Watchman: but the volume of sea ice is still substantially down, even if the ice is thicker. See the chart linked earlier, but here is is again for reference:

http://psc.apl.washington.edu/ArcticSeaiceVolume/images/BPIOMASIceVolumeAnomalyCurrent.png

13. Watchman

John,

As I say, I’m not disagreeing. But as Tim pointed out the rapid melt was expected, and my point is the thicker year-on-year ice is less likely to melt at anything like the last couple of year’s rate, thus reducing the rate of further melting.

The point is that we will know who is right and wrong on all of this in a few months. Science is not done by prediction (sorry IPCC) but on actual data, and the ice is reasonably measurable at least.

14. Luke Silburn

“Science is not done by prediction (sorry IPCC) but on actual data…”

Huh, tell that to all the people who go on about AGW not being a testable theory with falsifiable predictions. They seem to think that being able to predict things is a necessary feature of a ‘proper’ science (and use the alleged lack of said predictions as a rhetorical stick to beat climate scientists with).

WRT the factoids in the OP – ice extent numbers for any given melt season are a weather question now, not a climate question. And weather is, famously, hard to predict. As Tim W. notes your final results are conditioned by things like the wind patterns pertaining for a particular summer (which is what made 2007 such a record breaker).

Climate questions come into the frame when we start to think about why the arctic ice extent numbers have become subject to transient weather phenomena (they didn’t use to be) or what it means if the 2007 record (at the time an observation which really grabbed attention because it was so far below the norm) ends up getting broken within a few years.

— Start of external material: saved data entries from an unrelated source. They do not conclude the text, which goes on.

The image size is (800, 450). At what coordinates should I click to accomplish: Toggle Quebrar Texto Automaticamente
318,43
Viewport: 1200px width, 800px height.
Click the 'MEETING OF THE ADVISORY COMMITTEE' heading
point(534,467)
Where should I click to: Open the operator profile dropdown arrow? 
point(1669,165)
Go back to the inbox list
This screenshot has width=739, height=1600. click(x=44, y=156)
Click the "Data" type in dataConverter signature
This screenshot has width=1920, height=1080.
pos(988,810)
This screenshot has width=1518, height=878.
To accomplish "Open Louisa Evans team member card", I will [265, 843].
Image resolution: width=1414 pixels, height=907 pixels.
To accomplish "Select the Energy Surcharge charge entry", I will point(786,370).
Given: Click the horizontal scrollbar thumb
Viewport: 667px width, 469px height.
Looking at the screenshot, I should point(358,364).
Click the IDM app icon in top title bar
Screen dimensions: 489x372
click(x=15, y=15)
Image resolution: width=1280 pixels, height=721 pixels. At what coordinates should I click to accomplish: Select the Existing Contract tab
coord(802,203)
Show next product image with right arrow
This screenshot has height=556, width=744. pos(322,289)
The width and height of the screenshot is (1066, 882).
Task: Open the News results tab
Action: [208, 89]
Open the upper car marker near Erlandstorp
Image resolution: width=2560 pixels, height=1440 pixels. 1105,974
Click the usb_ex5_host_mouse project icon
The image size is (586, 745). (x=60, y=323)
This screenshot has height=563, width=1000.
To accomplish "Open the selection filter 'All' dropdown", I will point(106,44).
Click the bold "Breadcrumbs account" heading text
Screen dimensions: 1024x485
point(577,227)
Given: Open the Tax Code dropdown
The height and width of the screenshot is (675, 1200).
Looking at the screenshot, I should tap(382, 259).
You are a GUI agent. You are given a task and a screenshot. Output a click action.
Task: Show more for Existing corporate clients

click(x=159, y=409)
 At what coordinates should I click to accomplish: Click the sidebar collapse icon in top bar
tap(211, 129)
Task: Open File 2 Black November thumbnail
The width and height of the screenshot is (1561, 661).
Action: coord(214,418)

Mostly what the last few melt seasons seem to be telling us (once you factor in the GRACE data plus the anecdotal stuff about the crappy, unstable nature of the remaining ice and successful transits of the NW passage) is that the IPCC was wrong about ice in AR4 and things are moving faster on the arctic icecap than they predicted.

I don’t expect this last point to get much airtime at places like WUWT however – despite their love for ‘IPCC was wrong’ stories.

Regards
Luke

@asquith

It does seem to suggest a certain desperation when the best that can be done is abuse.